* **TEXT PROVIDED**:
Want to be good to yourself? Try disappointing a few people
I’ve spent a big part of my life trying not to disappoint anyone. I’ve also spent a big part of my life not living up to my full potential, and not being really happy. During those years, I’ve had my share of disappointments. I’ve had hard times come my way, decisions gone bad, toxic people in my life, situations I wasn’t sure I would get out of in one piece. And looking back, there’s one thing that connects all of those experiences: me not being authentic, real, and honest with myself, in an effort to avoid disappointing others. And what I’ve learned since, is that if you want to be good with yourself, disappointing a few people is inevitable.
I’ve wrote in the past about how I’m a recovering people-pleaser, and how I’ve spent a big part of my time trying to live up to other people’s expectations of me – or at least the expectations I mirrored about the kind of person I though I needed to be in order to be loved. As a people-pleaser I was very sensitive to disappointing others, trying to avoid it at all costs, all the time. As a result, I was never truly myself. And because it started at such a young age, it silenced my needs and desires to a pretty scary degree.
When I started my journey of self-discovery in 2010, one of the biggest challenges I faced, was to listen to my desires and figure out what I really wanted. This may sound trivial, but for a people-pleaser like me, or anyone with low self-esteem, or low self-confidence, having lived from a place of trying to not disappoint anyone – ever, rather than a place of self-fulfillment and self-love, messes with your sense of self and intuitive knowing about your innermost dreams and cravings.
In my case, on the proverbial day that I woke up from this pretend life, I was shocked by how little I knew about who I was or why I did the things I did. It dawned on me that avoiding disappointing others had played a major role in alienating me from myself, and who I was really meant to be.
Because you see, there’s two sides to this story.
The more you try to avoid others from being disappointed by you, the more likely you’ll be disappointing yourself. You might not be conscious of it, or you might not realize the effects it has on you for a long time, but eventually – I promise you – trying to meticulously avoid others from being disappointed by you will leave you unhappy, unfulfilled, and disappointed in yourself. At least it was for me.
When I started my self-love journey, the biggest part of the work I did focused on trying to figure out what I really wanted, and what would really serve me, and make me happy. It’s only later, and in time, that I realized that I could not become who I really longed to be, without disappointing others along the way.
The mind is funny like that, I know.
For a while I thought I could keep up the people pleasing and be self-loving at the same time. Until one day, when being true to me, and loving me made me realize I was going to break some eggs doing it. Often. Repeatedly.
That’s when I knew I had to come to terms with it, if I ever wanted to be happy. And that’s why I want to encourage you today to look at disappointment not as something to avoid at all costs, but rather as something to embrace as part of your self-loving practice, and personal growth. I have come to learn that choosing you, and wanting to be good to yourself, and treating yourself well will often collide with what others want from you. And you know what? That’s perfectly OK.
We’re not put on this earth to satisfy the needs of others, or to put those needs before our own, or to feel guilty all the time, or not good enough. We’re here to fulfill our destiny, to become the best versions of ourselves, to find happiness and joy in this existence. And that’s impossible to do, if you’re not willing to accept a few unhappy faces along the way.
Here are a few things that helped me accept disappointment in my own life, and that might help you do the same in yours:
#1: Figure out what you really want – and be true to yourself!

* **LISTED RECORDS**:
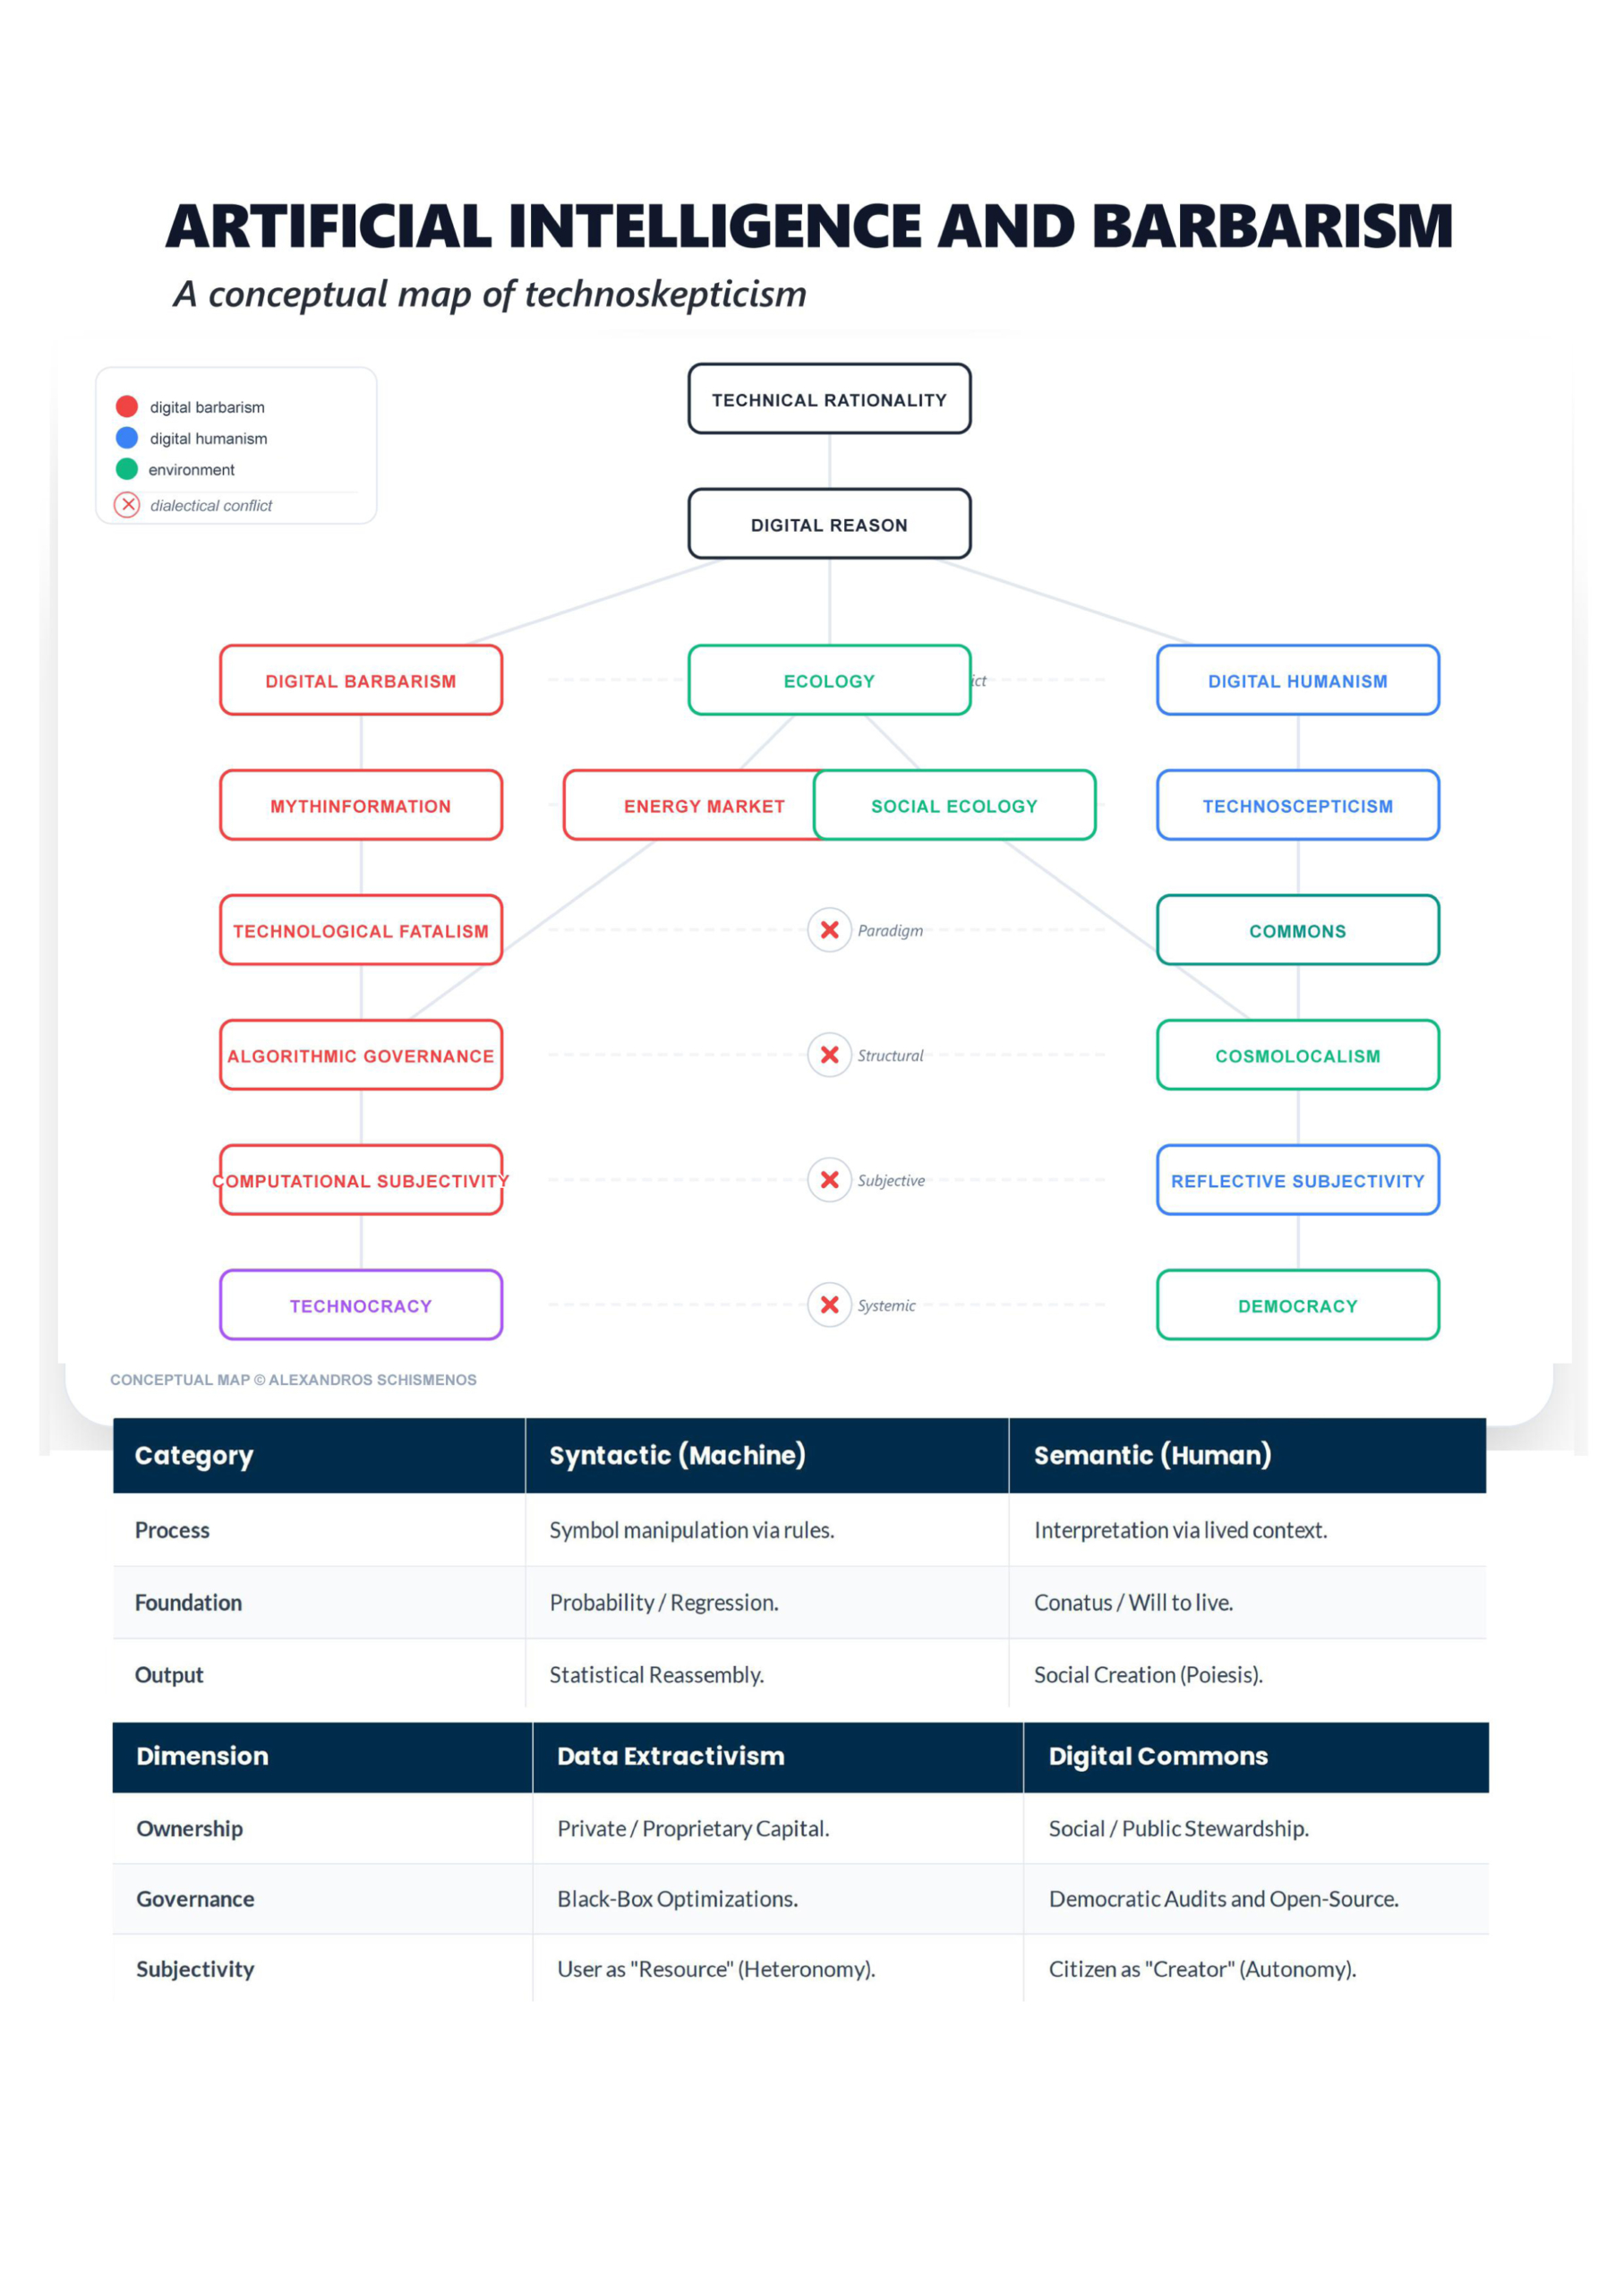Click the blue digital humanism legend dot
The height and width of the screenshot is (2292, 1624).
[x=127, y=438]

* * *

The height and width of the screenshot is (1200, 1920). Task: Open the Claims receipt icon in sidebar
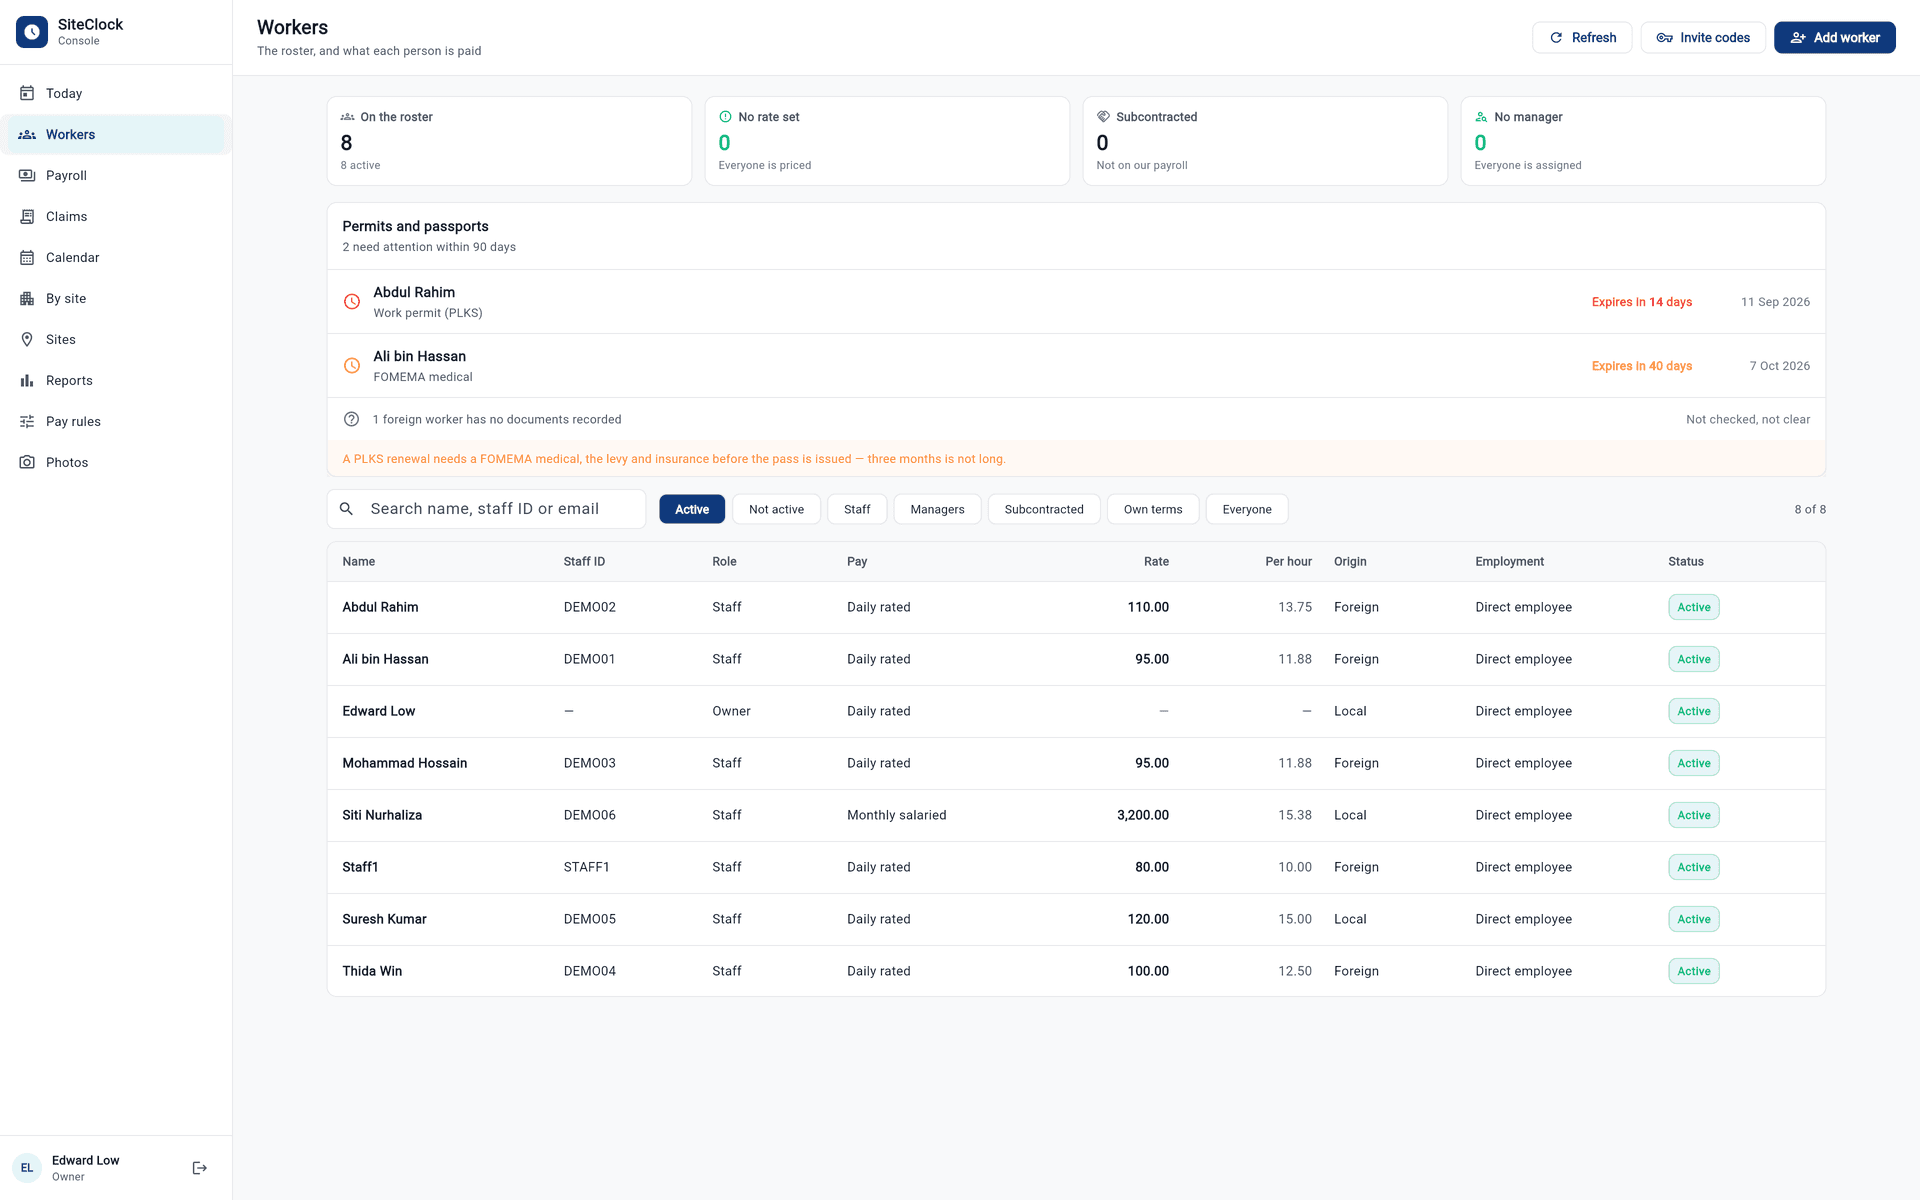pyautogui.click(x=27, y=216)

* * *

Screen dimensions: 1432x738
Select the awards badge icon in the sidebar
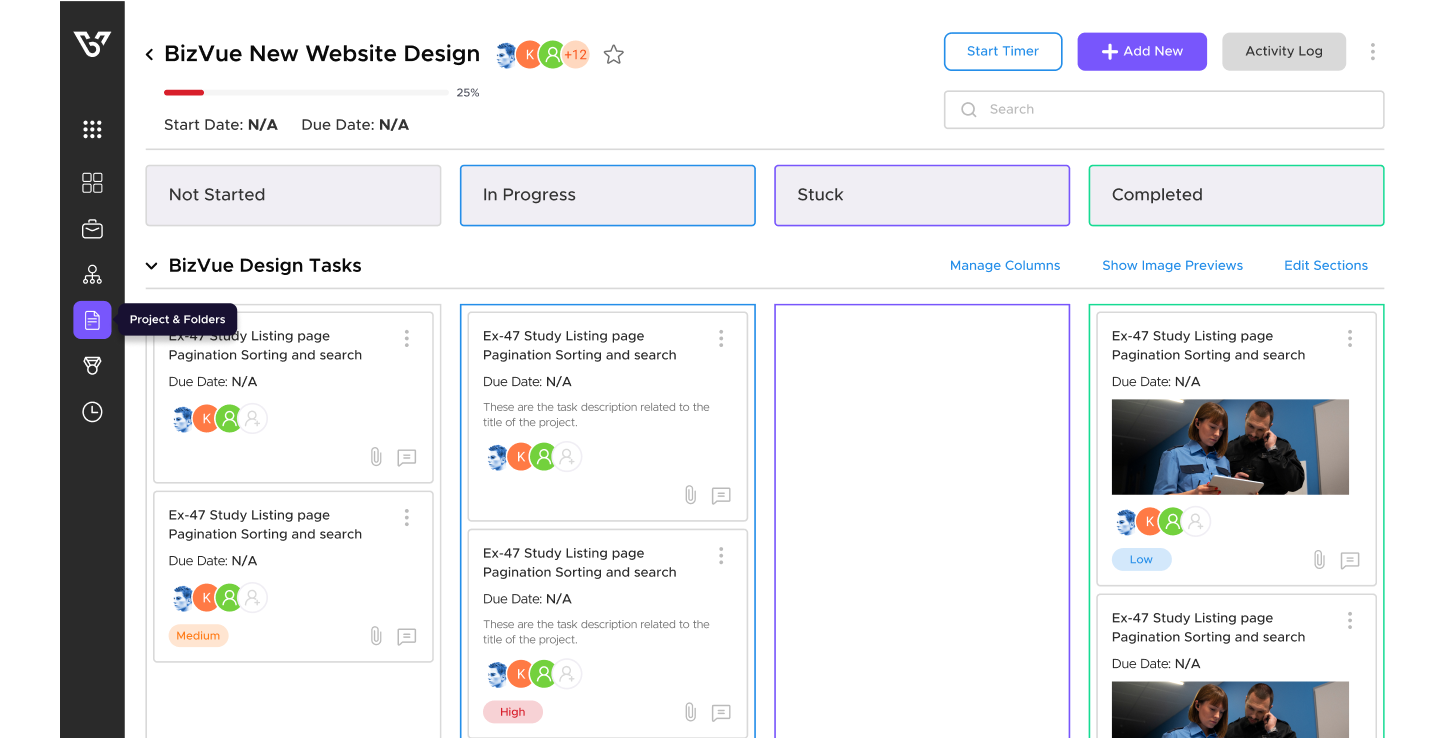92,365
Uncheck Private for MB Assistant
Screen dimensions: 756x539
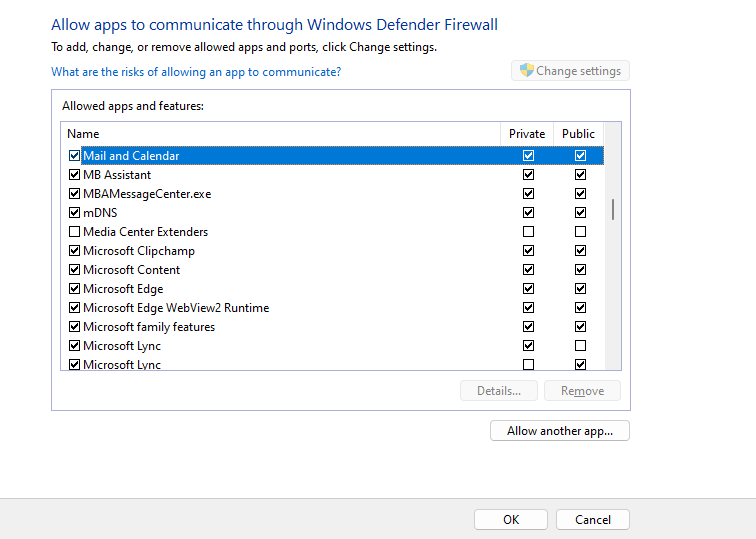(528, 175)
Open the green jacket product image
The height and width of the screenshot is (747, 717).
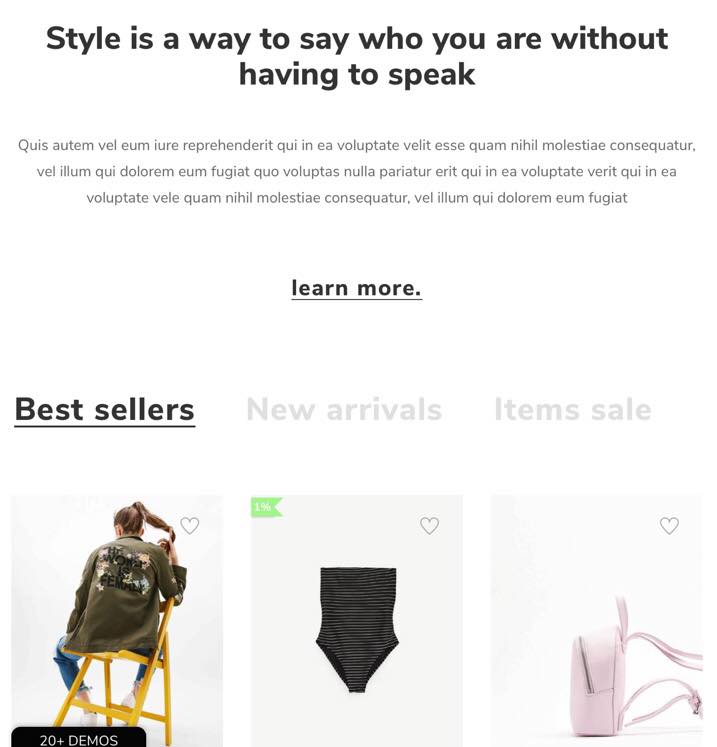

* **ACTIVITY 1**: In the text on disappointing others, write out the stretch from "When I started my self-love" through "that, I know.".
* **ACTIVITY 2**: According to the text on disappointing others, why was it a big challenge for the writer to work out what they really wanted when their self-discovery journey began? Answer in one to three sentences.
The records play no part in this work.

* **TASK RESULT 1**:
When I started my self-love journey, the biggest part of the work I did focused on trying to figure out what I really wanted, and what would really serve me, and make me happy. It’s only later, and in time, that I realized that I could not become who I really longed to be, without disappointing others along the way.
The mind is funny like that, I know.

* **TASK RESULT 2**: The writer had lived from a place of trying never to disappoint anyone, rather than from self-fulfillment and self-love. That way of living disturbs a person's sense of self and their intuitive knowledge of their deepest dreams and cravings. For the writer, it began at a young age and silenced their needs and desires to a frightening degree.